Selected text
------------------------------------------------------------
Fixity at Scale: When to Hash, What to Store, and How to Detect Silent Corruption

Silent data corruption — bit rot, undetected disk errors, firmware bugs, faulty memory, incomplete writes — is a real and measurable phenomenon in any storage system operating at scale. Research from CERN, Google, and NetApp has documented corruption rates that, while individually rare, become statistically significant when you manage thousands of files over years.

Fixity checking — computing and verifying cryptographic hashes of stored files — is the primary defence. But doing it well at scale requires careful decisions about when to hash, what hash metadata to store, how often to verify, and how to handle the inevitable detection of corruption.

Why fixity matters

Every file in a storage system can be silently modified by:

Bit rot: random bit flips in storage media over time
Firmware bugs: storage controller firmware that silently corrupts data during read/write operations
Incomplete writes: power loss or crash during a write operation that leaves a file in a partially written state
Silent disk errors: sectors that return incorrect data without signalling an I/O error
Software bugs: application-level bugs that modify files unintentionally

Without fixity checking, you discover corruption only when a user reports a broken download, an archive fails to extract, or a backup restores a corrupted file. By then, the good copy may already be gone from your backup rotation.

Hashing strategy

Which hash algorithm

SHA-256 is the standard choice for fixity in 2026:

Widely supported across all platforms and tools
256-bit output is collision-resistant for the foreseeable future
Fast enough for bulk hashing with hardware acceleration (SHA-NI instructions on modern x86)
Compatible with integrity manifests, SRI, and most verification tooling

SHA-512 offers a wider output and can be faster on 64-bit systems without SHA-NI, but the extra bits provide no practical benefit for fixity checking.

BLAKE3 is significantly faster than SHA-256 (especially on multi-core systems) and equally secure, but tooling support is still catching up. Use it if your verification pipeline supports it.

MD5 and SHA-1 are broken for collision resistance and should not be used for new fixity implementations. They are acceptable only for compatibility with existing systems that cannot be upgraded.

When to hash

Hash at these points in the file lifecycle:

At ingest: when a file first enters your system. This establishes the baseline hash.
After transfer: when a file is copied to a new location (backup, mirror, CDN origin). Compare the hash at the destination with the origin hash.
Periodically at rest: schedule regular verification of stored files against their recorded hashes.
Before serving: optionally, verify the hash before serving a download to a user (adds latency; appropriate for high-assurance scenarios).
------------------------------------------------------------
Provided data

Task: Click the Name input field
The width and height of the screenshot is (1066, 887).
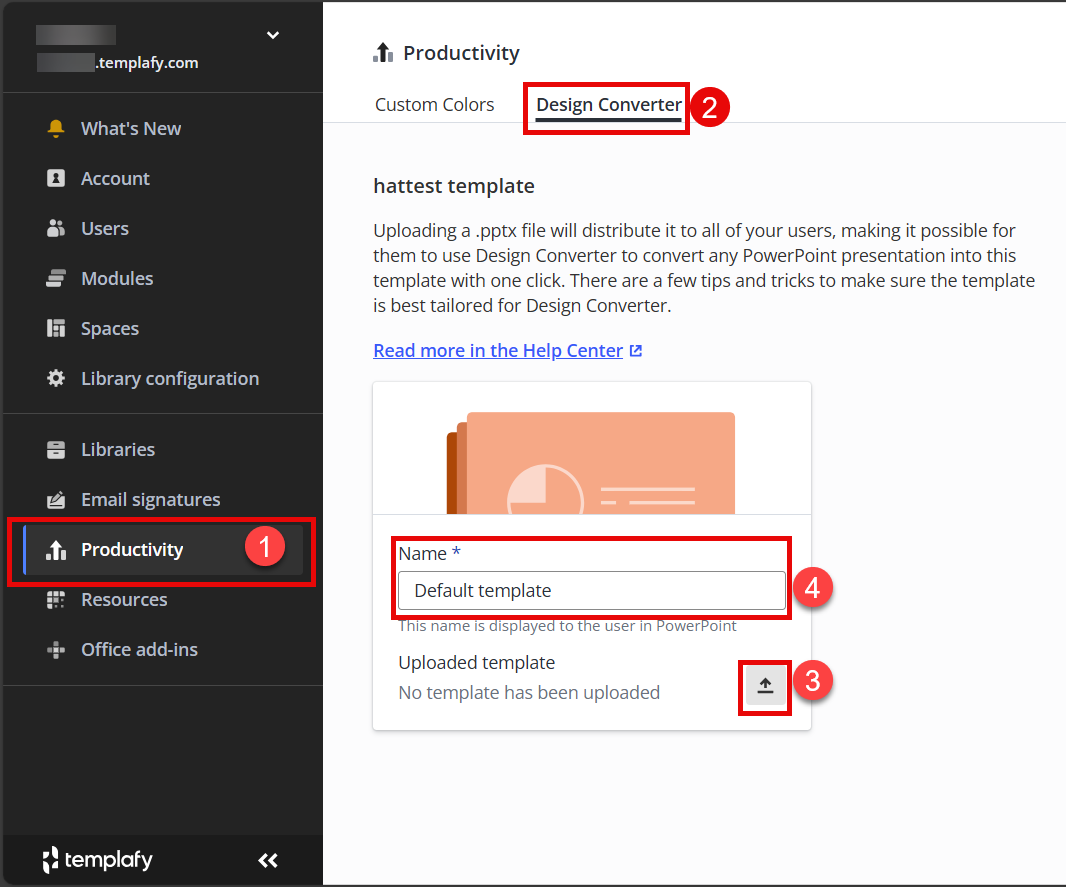Action: tap(591, 591)
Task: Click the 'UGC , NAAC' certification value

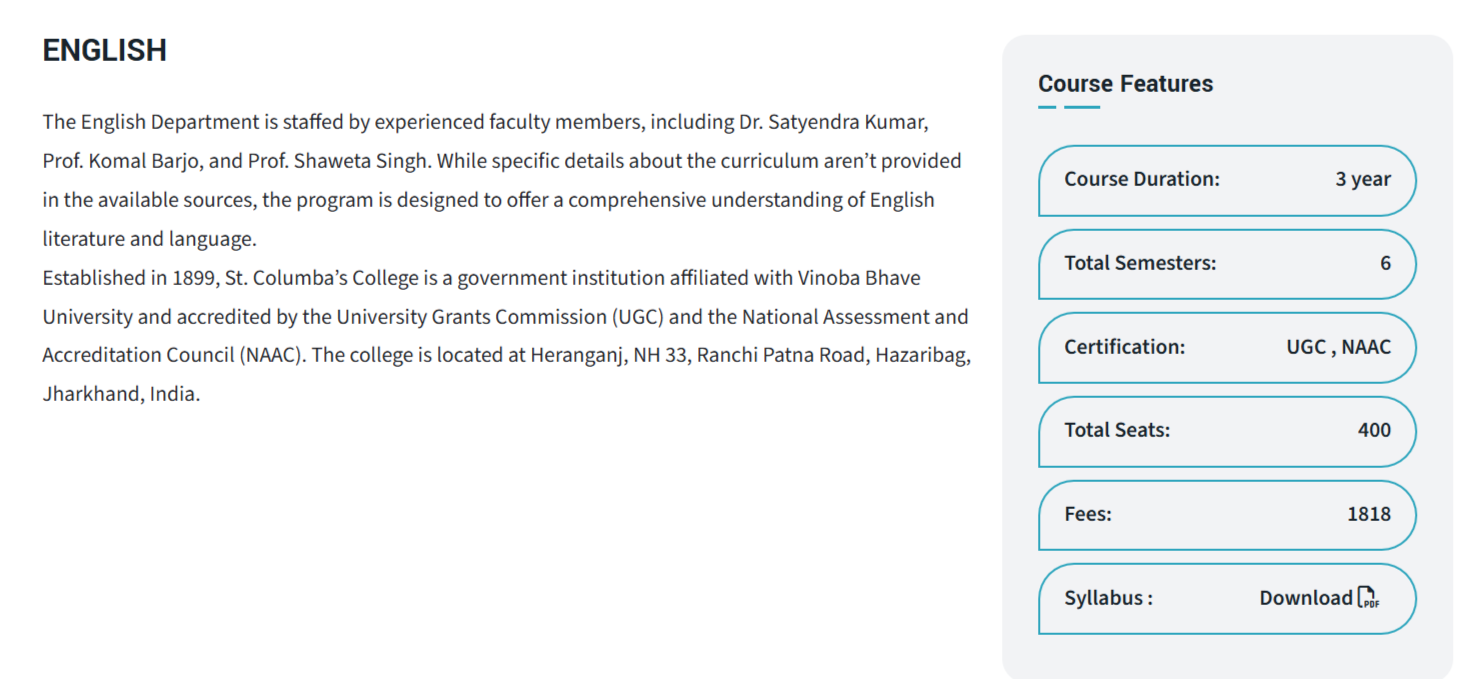Action: click(x=1338, y=347)
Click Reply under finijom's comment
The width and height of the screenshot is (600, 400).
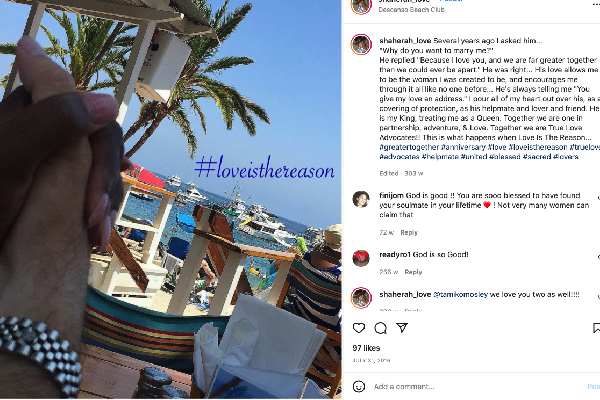pos(409,233)
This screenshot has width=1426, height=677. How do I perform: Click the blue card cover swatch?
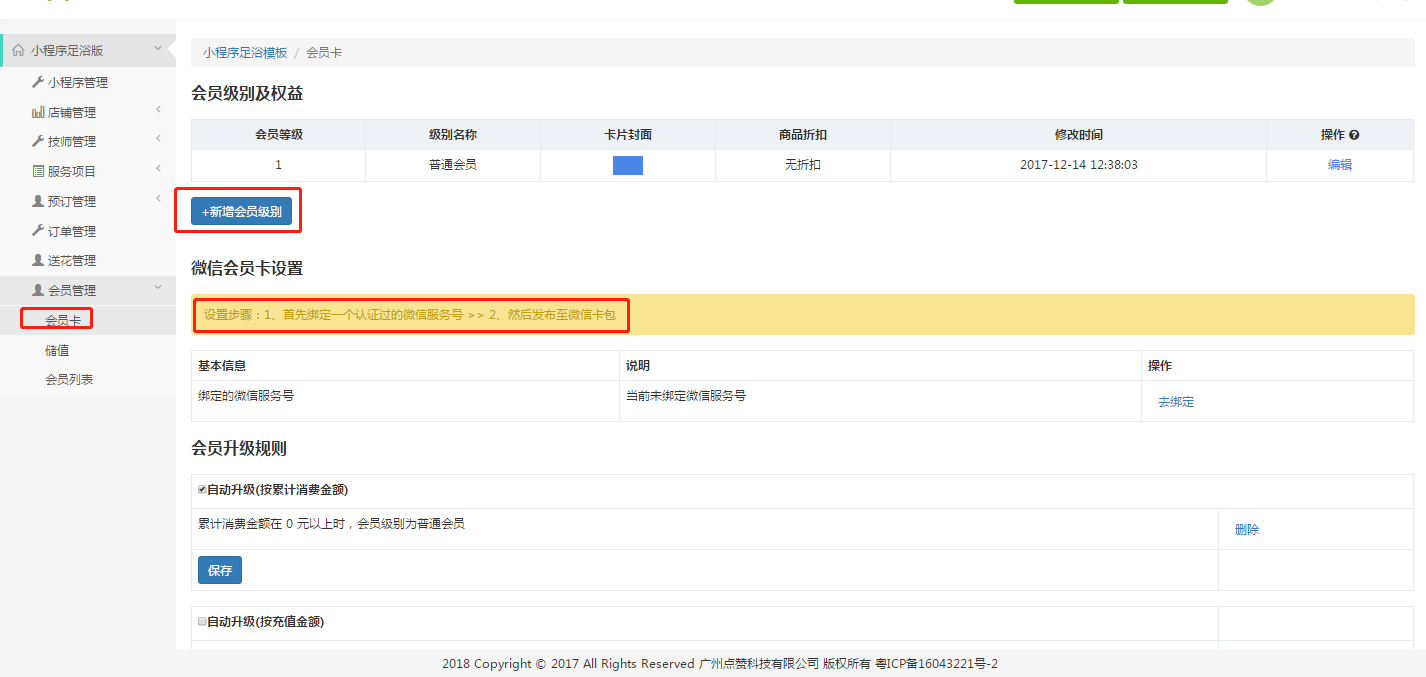(x=627, y=166)
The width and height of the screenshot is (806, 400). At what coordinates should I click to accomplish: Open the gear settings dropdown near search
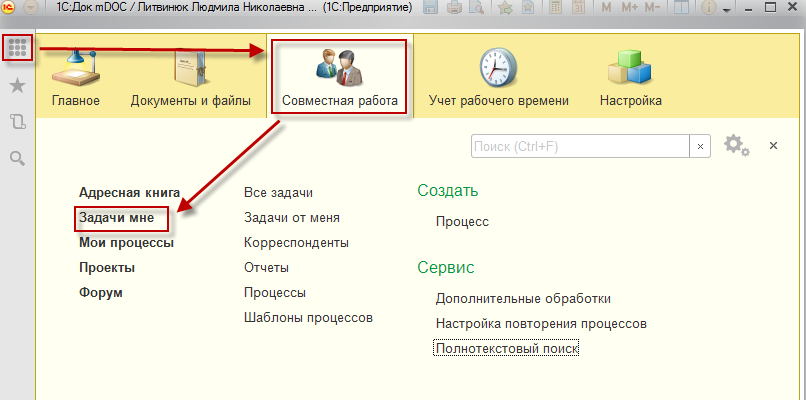pyautogui.click(x=736, y=146)
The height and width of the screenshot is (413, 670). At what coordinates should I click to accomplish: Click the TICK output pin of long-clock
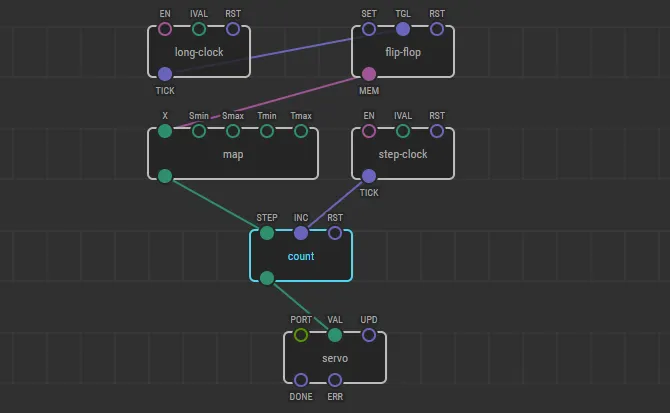point(165,73)
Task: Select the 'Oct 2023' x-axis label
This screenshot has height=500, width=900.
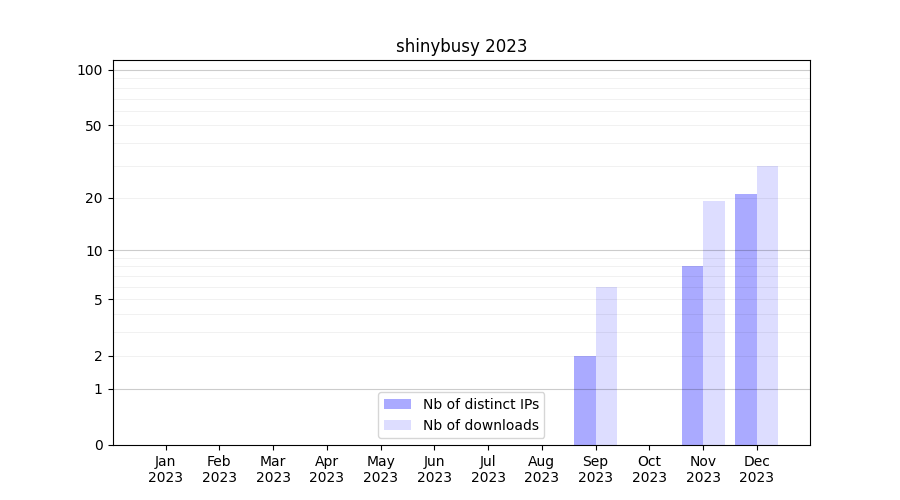Action: (x=649, y=469)
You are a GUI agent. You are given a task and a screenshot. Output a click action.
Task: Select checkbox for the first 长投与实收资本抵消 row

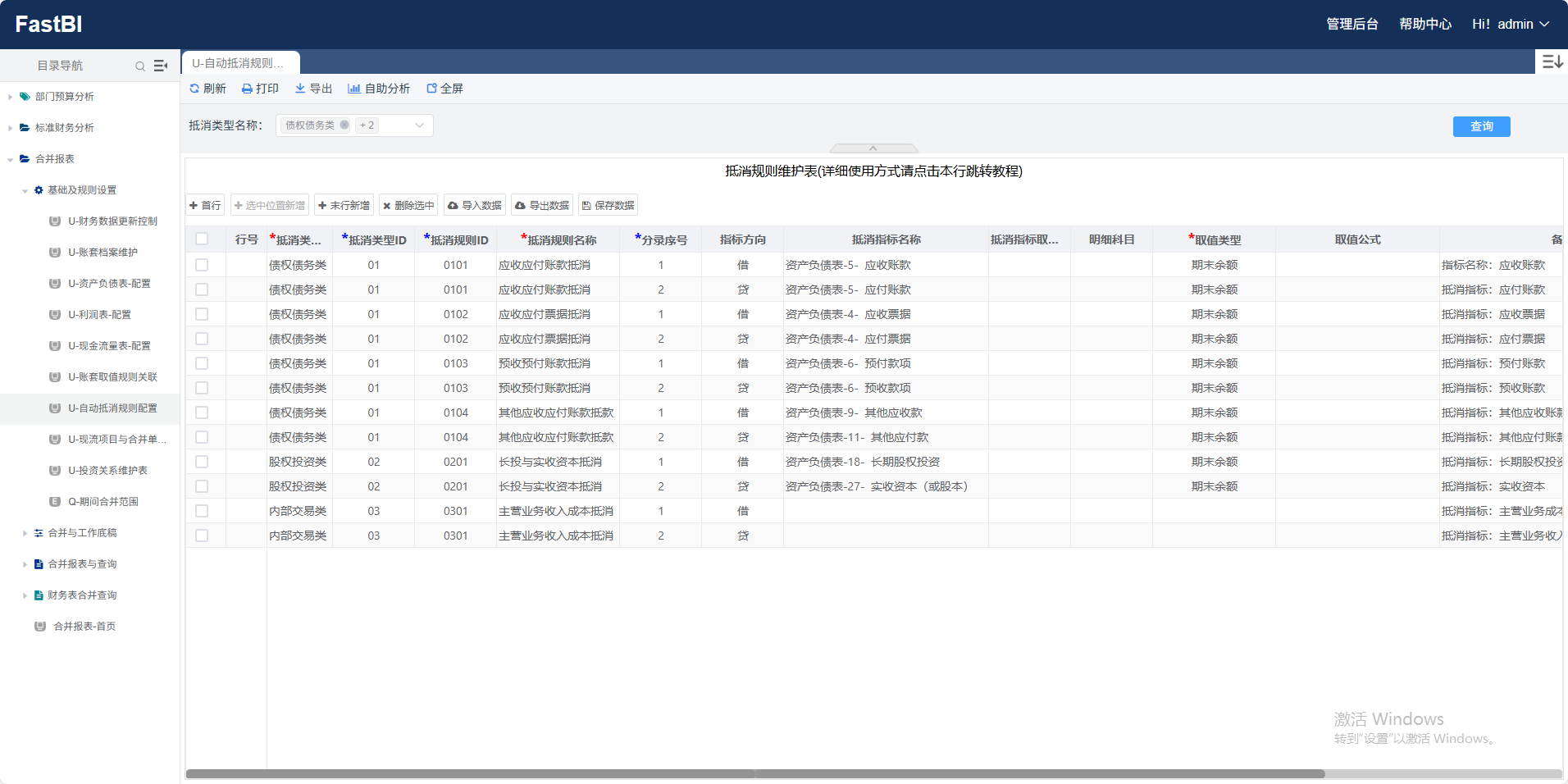[x=202, y=462]
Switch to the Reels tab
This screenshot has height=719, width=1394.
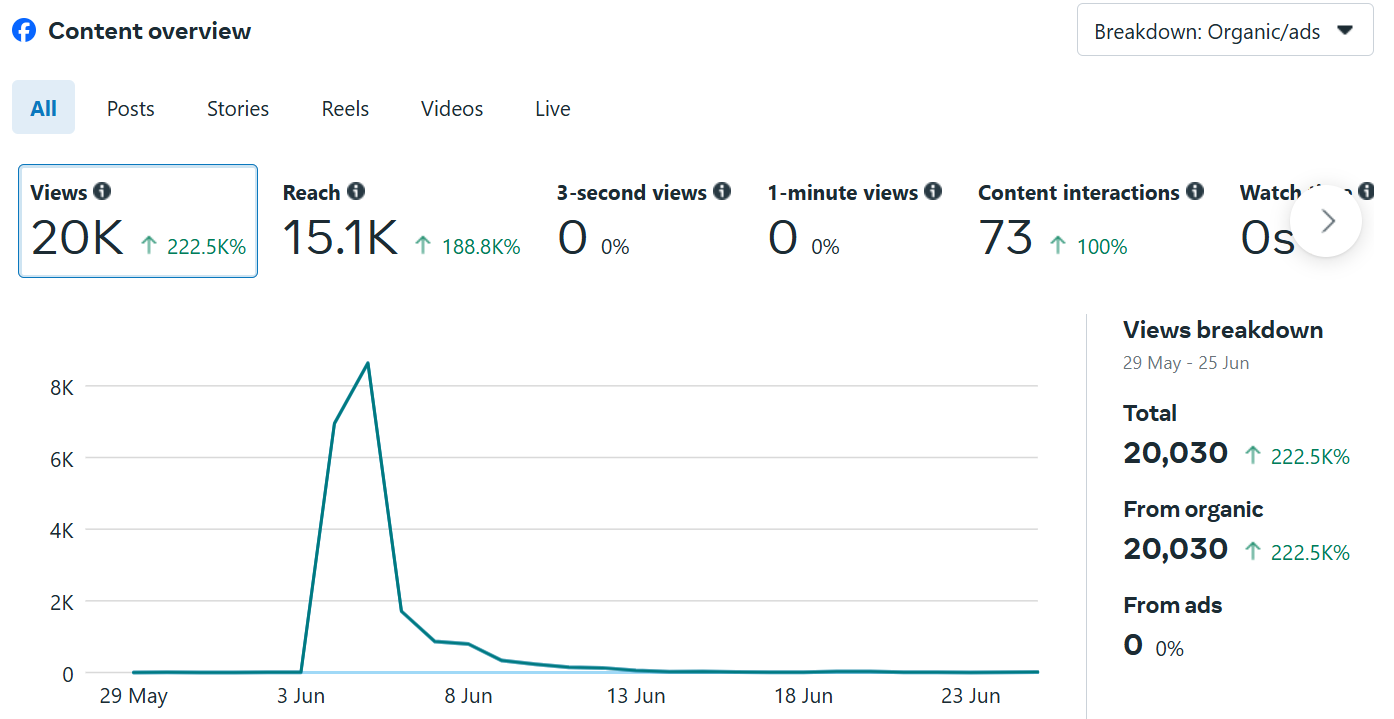tap(345, 108)
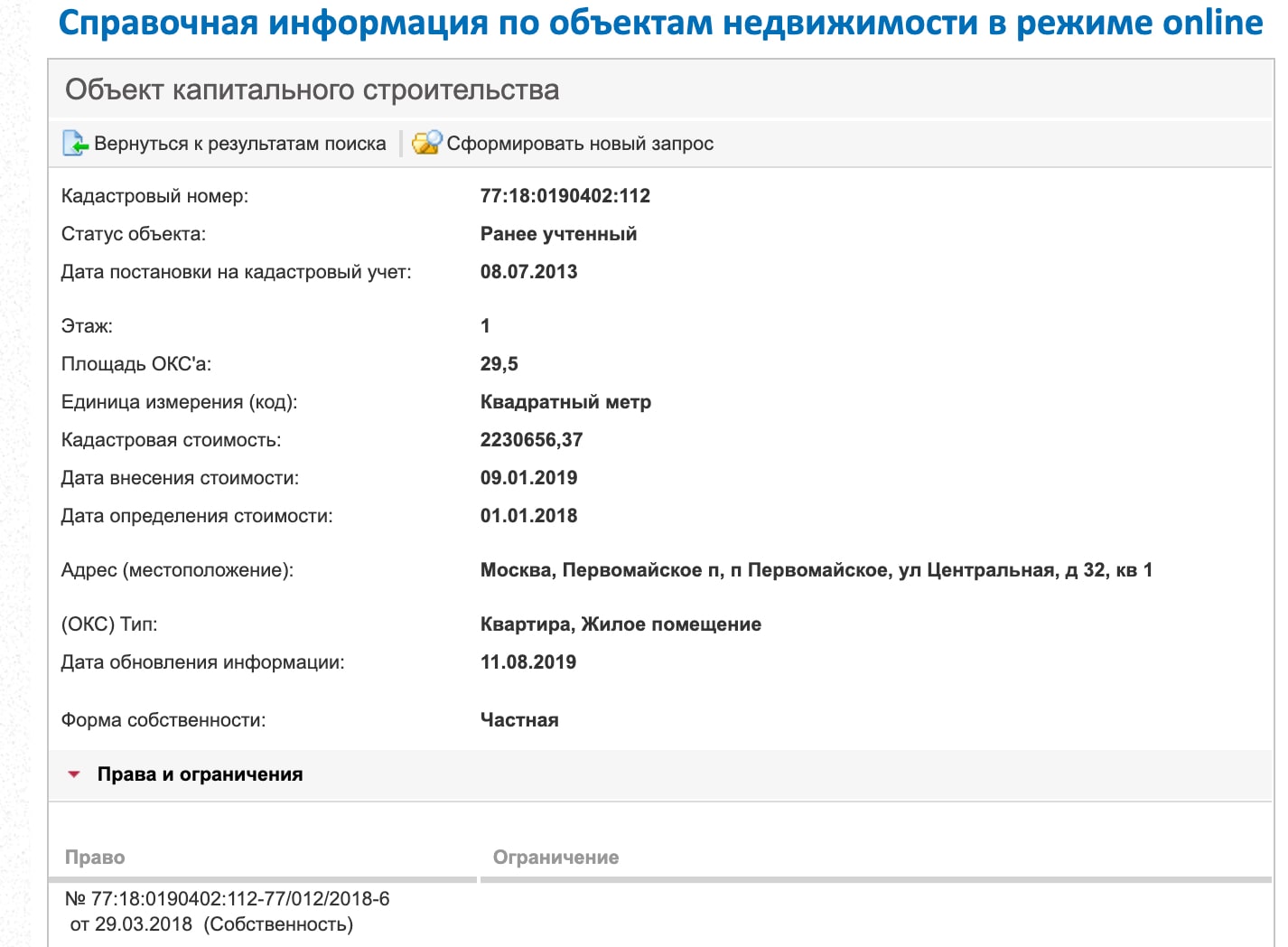Select 'Сформировать новый запрос' link
This screenshot has width=1288, height=947.
coord(580,144)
------------------------------------------------------------
Problems and tasks
a) Using the text on fixity checking, decide whether each statement agrees with it. Answer yes or no for each and quote the words of the text that decide it. (i) The text favors SHA-512 over SHA-256 for fixity checking because of its wider output. (ii) The text describes BLAKE3 as faster than SHA-256. (iii) The text treats verifying the hash before serving a download as a required step.
b) Write out a passage of the text on fixity checking exactly, beginning at the words "MD5 and SHA-1" and stopping after the words "their recorded hashes.".

Answers below
a)
(i) No: "the extra bits provide no practical benefit for fixity checking."
(ii) Yes: "BLAKE3 is significantly faster than SHA-256 (especially on multi-core systems) and equally secure"
(iii) No: "Before serving: optionally, verify the hash before serving a download to a user"

b)
MD5 and SHA-1 are broken for collision resistance and should not be used for new fixity implementations. They are acceptable only for compatibility with existing systems that cannot be upgraded.

When to hash

Hash at these points in the file lifecycle:

At ingest: when a file first enters your system. This establishes the baseline hash.
After transfer: when a file is copied to a new location (backup, mirror, CDN origin). Compare the hash at the destination with the origin hash.
Periodically at rest: schedule regular verification of stored files against their recorded hashes.